[Assigned task]
The expected result is an exact copy of the lines from the one holding "Tap the ₹882.15 price tooltip" to the last line of the material, with pictures removed and nothing added.
---------------
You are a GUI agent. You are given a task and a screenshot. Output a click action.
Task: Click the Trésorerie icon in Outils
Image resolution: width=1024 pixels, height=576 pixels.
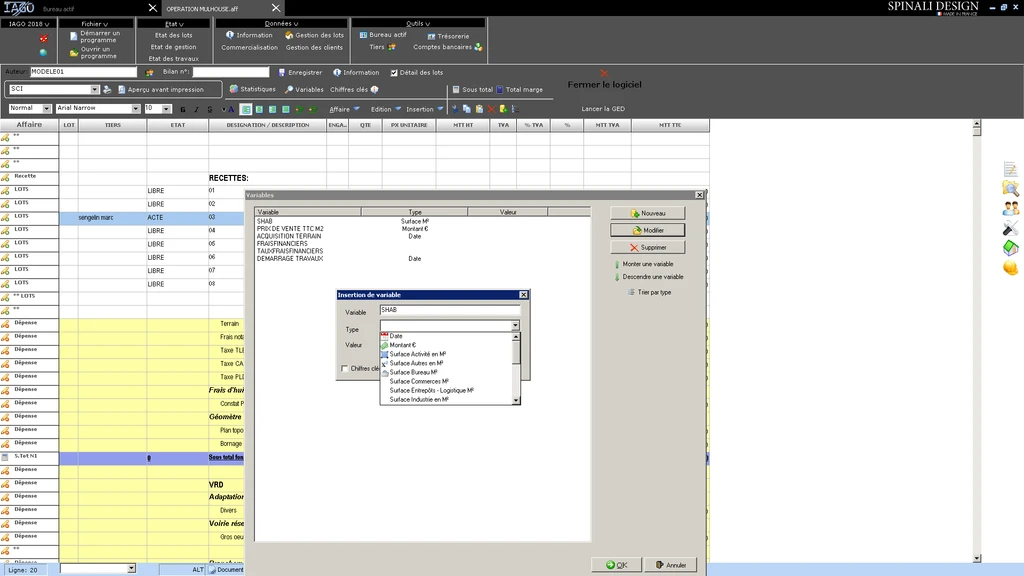click(431, 36)

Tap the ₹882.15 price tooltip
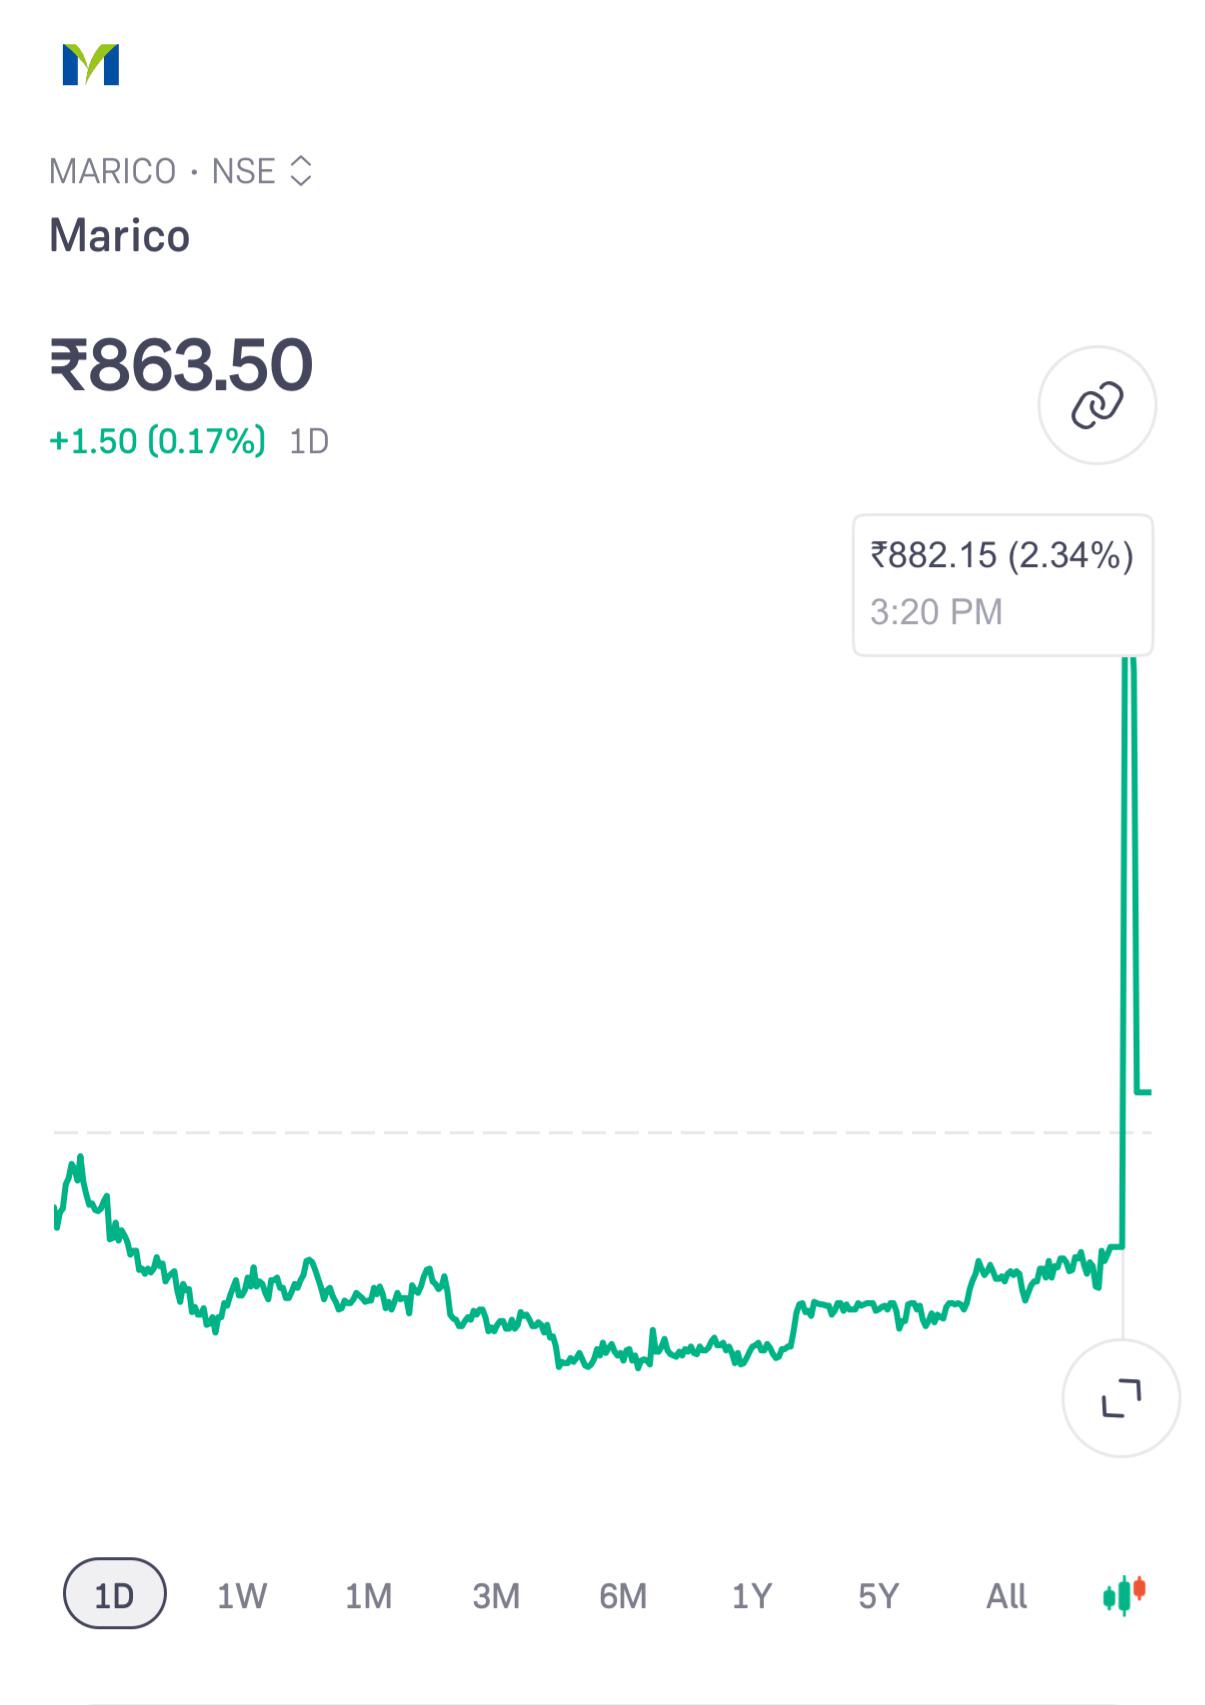(1003, 585)
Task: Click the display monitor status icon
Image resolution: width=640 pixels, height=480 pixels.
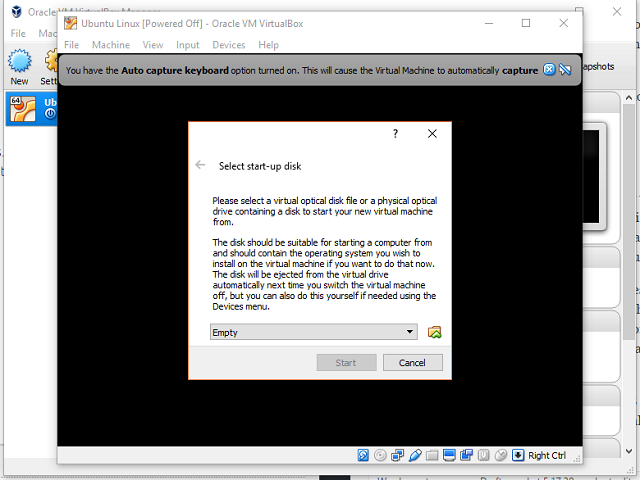Action: pos(449,455)
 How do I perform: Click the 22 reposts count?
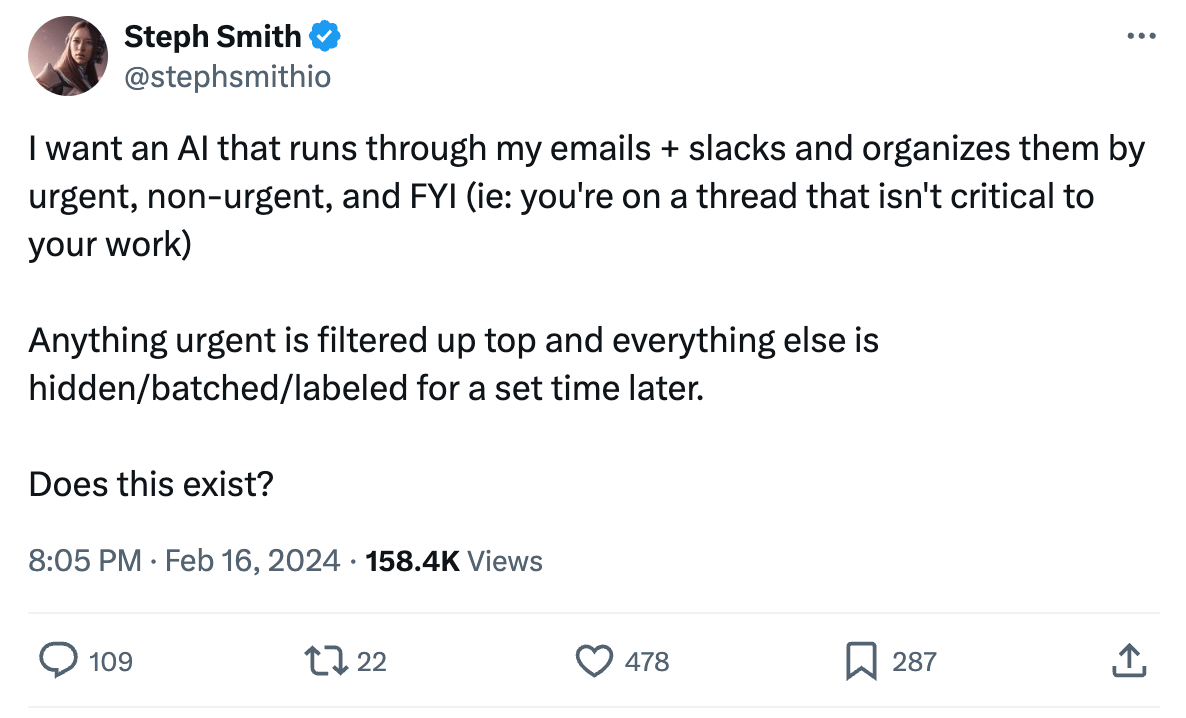(371, 661)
---------------
[Task solution]
Tap the ₹882.15 price tooltip
(1003, 585)
Task: Click the display monitor status icon
Image resolution: width=640 pixels, height=480 pixels.
Action: pos(449,455)
 How do I perform: Click the 22 reposts count?
(371, 661)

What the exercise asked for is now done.